Behavior Suite for RL
What it says
A “good” RL agent might not be the agent that simply has the best score on a certain environment. An efficient RL algorithm must handle the various challenges the RL framework gives:
- Generalization from collected data
- Eexploration-exploitation tradeoff
- Long-term planning
It is difficult to assess these features of an agent in a separated setting. For this reason, the authors created bsuite, a collection of diagnostic experiments to analyze the capabilities of RL agents and provide insight.
In bsuite, Each environment is designed to measure the agent’s capabilities on a certain issue. It is designed to be challenging enough to push agents beyond their capabilities, while being simple enough to be able to focus on key issues. As a benchmark, these environments are also fast and scalable.
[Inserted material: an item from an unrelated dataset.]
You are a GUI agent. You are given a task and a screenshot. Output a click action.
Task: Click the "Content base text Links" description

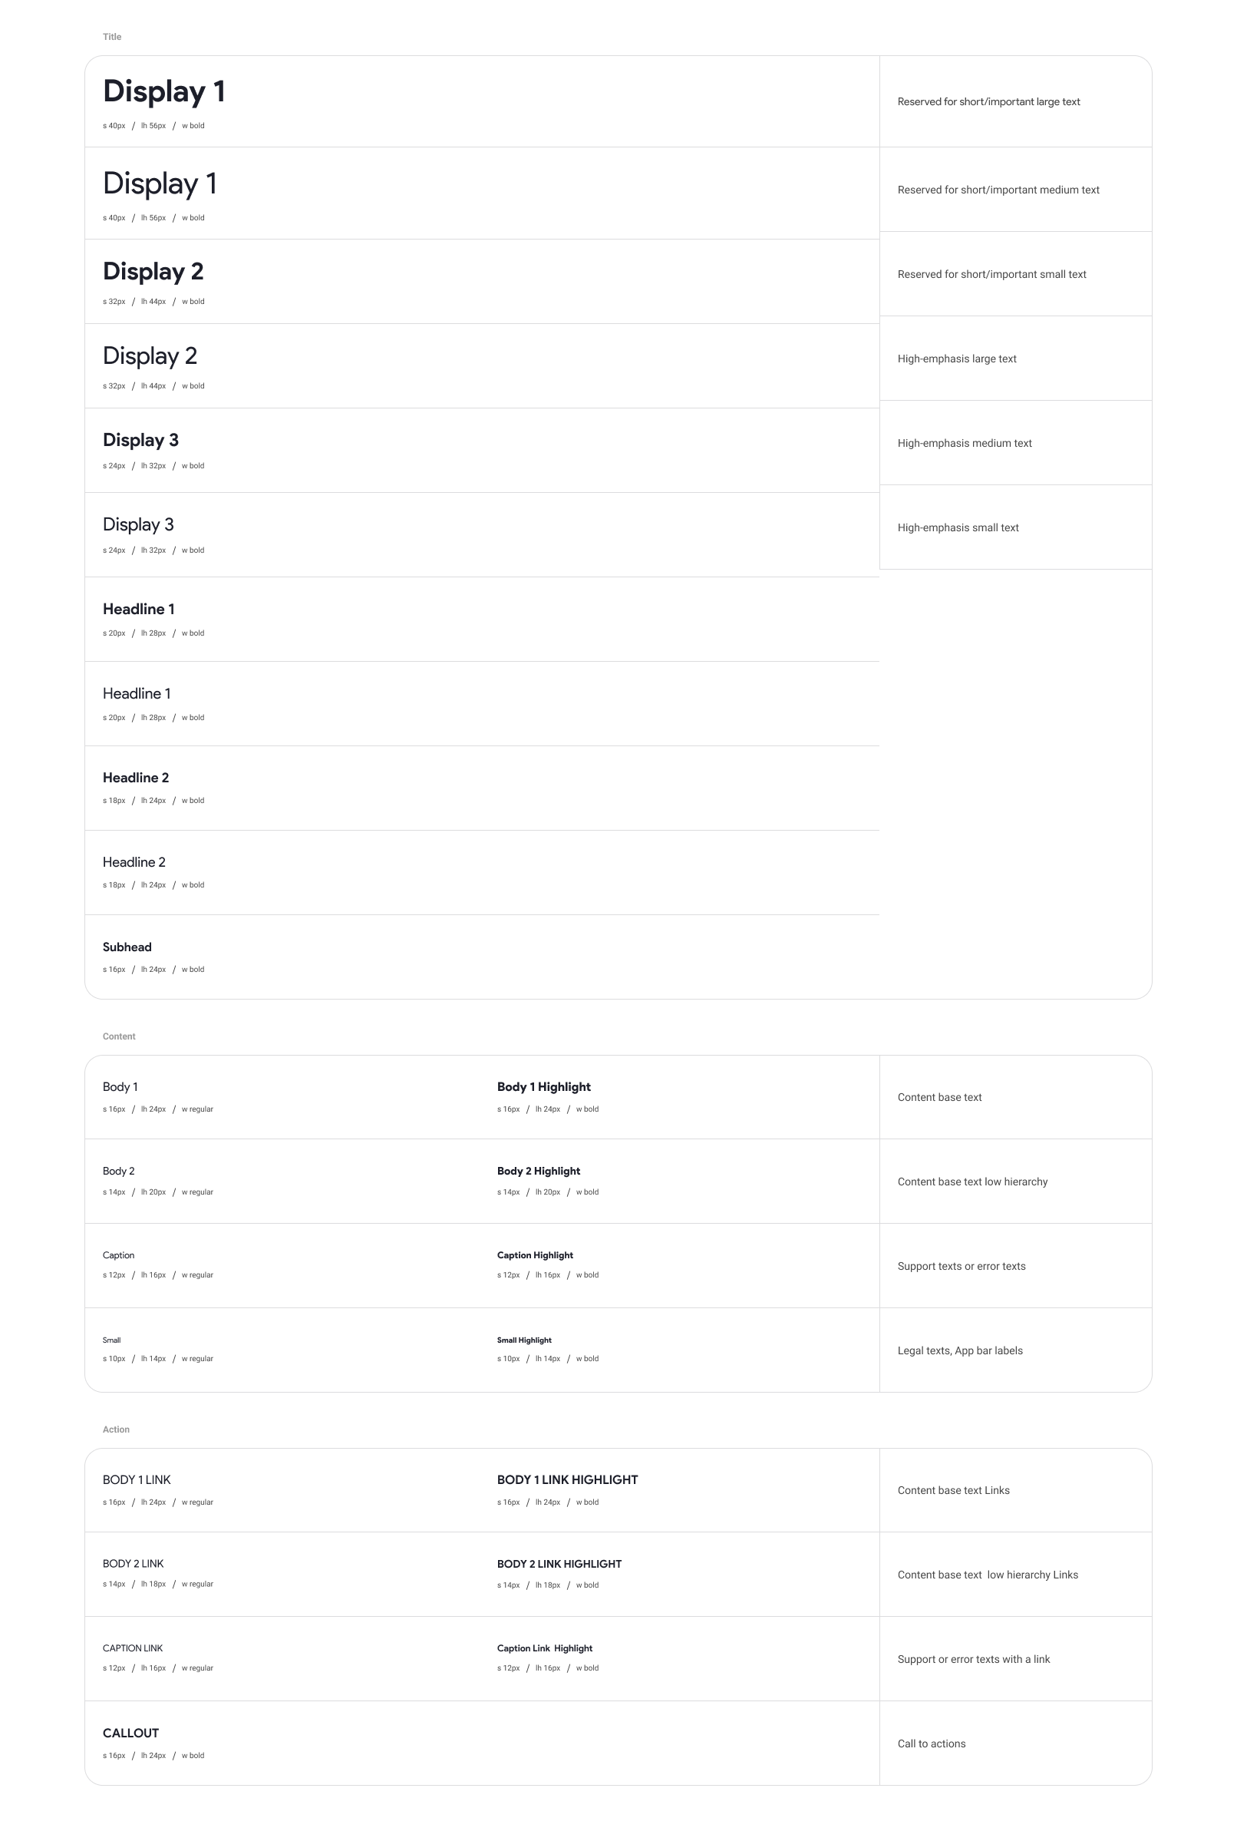953,1490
The authors emphasize that bsuite will be continuously developed, with new experiments added from the research community.
Read more
- Behaviour Suite for Reinforcement Learning (ArXiv Preprint)
- bsuite - Behaviour Suite for Reinforcement Learning (GitHub Repo)
“Superstition” in the Network
What it says
Deep RL agents have been successful in a lot of games, yet it still fails on many games. To characterize the environments that “trick” the agent well, the authors present four “deceptive” games, each with a different type of deception.
The first is DeceptiCoins (Top left). The agent can choose between two paths: left and right. The left path has an earlier but smaller reward, and the right path has delayed but greater reward. This is the classical exploration vs. exploitation problem.
The second is WaferThinMints (Top right), the “Subverted Generalization” problem. The agent is rewarded for collecting mints, but after collecting 9 mints, the agent is penalized for collecting mints. The agent can check the number of mints collected through a small green bar that follows the agent. The agent is deceived to conclude that collecting mints are good, but the expectation is betrayed on the 10th mint.
The third is Flower (Bottom left), the “Delayed Reward” problem. The agent supervises a field with flower seeds that grow into flowers, and the agent is given higher reward for flowers than seeds. The optimal agent should wait until the flower is fully grown, then harvest it quickly.
The fourth is Invest (Bottom right), the “Delayed Gratification” problem. The agent can invest their reward, incurring a penalty, to receive greater reward after some time.
As shown in the table above, the A2C agent fails to learn optimal behavior in many environments.
(The authors examine in great detail how an A2C agent and various planning agents act throughout training. Try formulating a hypothesis about each learning curve, and read their explanation to see if you are correct!)
Read more
External resources
Is Deep RL Really Superhuman on Atari?
What it says
Since Deep Q-Networks (DQN) and its various improvements (namely Rainbow and IQN), the Atari environments provided via the Arcade Learning Environment (ALE) has been labeled as “solved,” with the agents performing in “superhuman” levels in most. The authors propose a benchmark SABER (Standardized Atari BEnchmark for RL) following the advice of Machado et al. about evaluations in ALE (2017). The recommendations are (1) adding stochasticity through “sticky actions,” (2) ignoring the loss of life signal, (3) using the full action space of 18, and (4) averaging performances over 100 episodes.
The authors also argue that following other RL works such as AlphaGo, AlphaStar, and OpenAI Five, the Atari agents should be compared against the world’s best humans. Thus, the authors compile a human world records baseline. With Rainbow and their own Rainbow-IQN, they show that RL agents only outperform the best human scores in only 3 or 4 games.
Read more
External resources
One-line introductions to more exciting news in RL this week:
- Review of Cooperative MARL: A review of cooperative multi-agent deep RL.
- Review on Deep RL for Fluid Mechanics: What deep RL algorithms have been used in fluid mechanics?
- Reward Function Tampering: How can we assure that the agent reward corresponds to user utility? In other words, how can we prevent agents achieving high rewards without performing wanted tasks?
- Manipulation via Locomotion: Train hierarchical RL where low-level locomotive skills are used for high-level object manipulation. This policy can then be transferred to the real world with zero real world training.